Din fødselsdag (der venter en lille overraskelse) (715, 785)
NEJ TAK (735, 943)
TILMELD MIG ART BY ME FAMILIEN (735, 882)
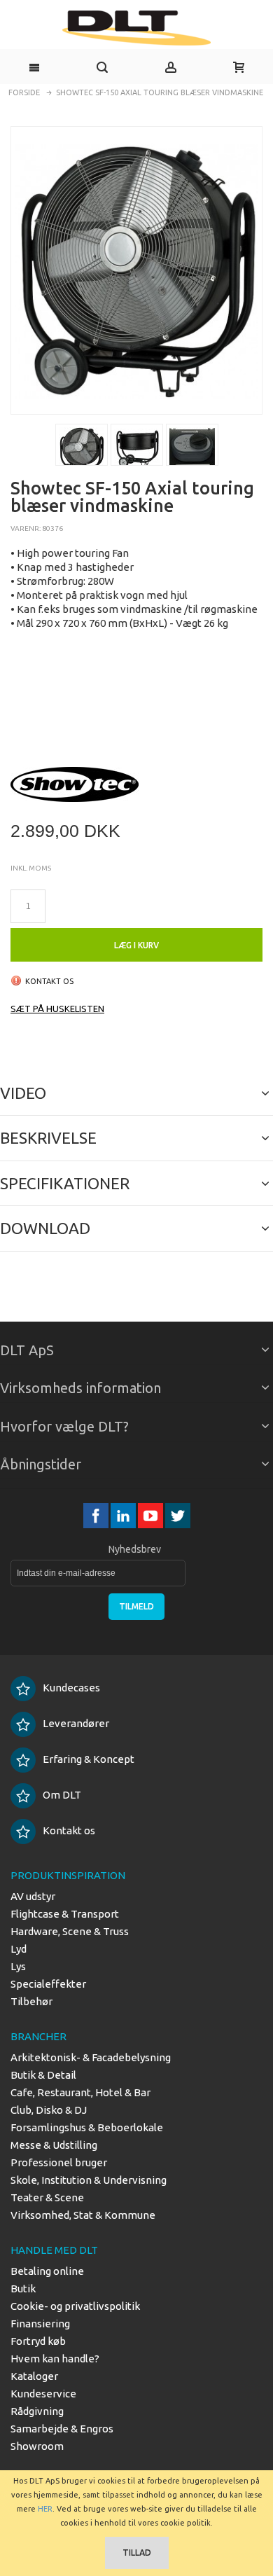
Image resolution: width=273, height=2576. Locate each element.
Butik (23, 2288)
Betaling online (47, 2271)
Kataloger (34, 2376)
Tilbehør (31, 2001)
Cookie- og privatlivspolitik (75, 2306)
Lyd (18, 1949)
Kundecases (71, 1688)
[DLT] (136, 28)
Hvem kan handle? (54, 2358)
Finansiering (40, 2323)
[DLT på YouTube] (151, 1515)
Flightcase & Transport (64, 1914)
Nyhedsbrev (134, 1549)
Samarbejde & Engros (61, 2429)
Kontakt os (69, 1830)
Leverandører (76, 1723)
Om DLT (62, 1795)
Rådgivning (37, 2411)
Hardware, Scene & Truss (69, 1931)
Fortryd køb (38, 2341)
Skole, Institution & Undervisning (88, 2180)
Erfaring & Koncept (88, 1759)
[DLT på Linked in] (124, 1515)
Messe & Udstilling (53, 2145)
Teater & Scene (47, 2197)
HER (45, 2509)
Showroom (37, 2446)
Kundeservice (43, 2394)
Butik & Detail (43, 2075)
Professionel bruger (58, 2162)
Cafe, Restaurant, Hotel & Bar (80, 2092)
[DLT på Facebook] (97, 1515)
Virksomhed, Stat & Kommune (82, 2215)
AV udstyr (32, 1896)
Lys (18, 1966)
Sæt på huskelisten (57, 1008)
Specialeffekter (48, 1984)
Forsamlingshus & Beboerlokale (86, 2127)
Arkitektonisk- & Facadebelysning (90, 2057)
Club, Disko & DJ (48, 2110)
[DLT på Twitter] (177, 1515)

-------------------------

### Instructions to follow
Transcribe exactly, and only, the lines from the one holding "Specialeffekter (48, 1984)" through the final line of the listing.

### Response to the exercise
Specialeffekter (48, 1984)
Forsamlingshus & Beboerlokale (86, 2127)
Arkitektonisk- & Facadebelysning (90, 2057)
Club, Disko & DJ (48, 2110)
[DLT på Twitter] (177, 1515)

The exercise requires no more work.